GIVEN DATA Start Marker

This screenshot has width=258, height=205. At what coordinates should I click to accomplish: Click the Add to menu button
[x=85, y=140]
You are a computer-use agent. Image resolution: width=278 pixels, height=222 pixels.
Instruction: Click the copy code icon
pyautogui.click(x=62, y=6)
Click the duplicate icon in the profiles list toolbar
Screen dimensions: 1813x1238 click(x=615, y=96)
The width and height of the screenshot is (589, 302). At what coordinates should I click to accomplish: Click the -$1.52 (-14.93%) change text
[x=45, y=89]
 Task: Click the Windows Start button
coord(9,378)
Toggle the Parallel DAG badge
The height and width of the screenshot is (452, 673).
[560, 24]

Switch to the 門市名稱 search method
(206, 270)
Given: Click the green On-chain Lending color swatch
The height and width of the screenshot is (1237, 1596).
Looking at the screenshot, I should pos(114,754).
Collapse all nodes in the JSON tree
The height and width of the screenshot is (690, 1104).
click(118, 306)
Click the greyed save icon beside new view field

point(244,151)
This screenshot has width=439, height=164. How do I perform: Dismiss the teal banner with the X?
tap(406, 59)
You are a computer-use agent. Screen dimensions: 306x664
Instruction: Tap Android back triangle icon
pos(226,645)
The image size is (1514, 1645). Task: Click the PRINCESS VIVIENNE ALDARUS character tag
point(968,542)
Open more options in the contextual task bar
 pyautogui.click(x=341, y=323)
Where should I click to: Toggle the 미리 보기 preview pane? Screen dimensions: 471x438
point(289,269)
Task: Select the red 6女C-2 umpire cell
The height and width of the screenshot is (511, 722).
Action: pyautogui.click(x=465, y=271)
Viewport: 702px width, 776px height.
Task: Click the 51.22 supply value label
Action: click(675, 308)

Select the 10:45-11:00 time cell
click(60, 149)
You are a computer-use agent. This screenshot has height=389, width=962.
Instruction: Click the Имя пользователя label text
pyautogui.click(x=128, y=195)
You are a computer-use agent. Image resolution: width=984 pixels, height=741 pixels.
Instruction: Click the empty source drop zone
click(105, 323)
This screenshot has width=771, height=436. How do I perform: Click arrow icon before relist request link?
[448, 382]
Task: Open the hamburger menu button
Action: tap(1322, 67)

GIVEN DATA End Marker

**EXERCISE OBJECTIVE:** Give an exact copy of the lines from the one with "Task: Select the red 6女C-2 umpire cell" through the end of the entries, both ends included.

**EXERCISE RESULT:**
Task: Select the red 6女C-2 umpire cell
The height and width of the screenshot is (511, 722).
Action: pyautogui.click(x=465, y=271)
Viewport: 702px width, 776px height.
Task: Click the 51.22 supply value label
Action: click(675, 308)

Select the 10:45-11:00 time cell
click(60, 149)
You are a computer-use agent. This screenshot has height=389, width=962.
Instruction: Click the Имя пользователя label text
pyautogui.click(x=128, y=195)
You are a computer-use agent. Image resolution: width=984 pixels, height=741 pixels.
Instruction: Click the empty source drop zone
click(105, 323)
This screenshot has width=771, height=436. How do I perform: Click arrow icon before relist request link?
[448, 382]
Task: Open the hamburger menu button
Action: tap(1322, 67)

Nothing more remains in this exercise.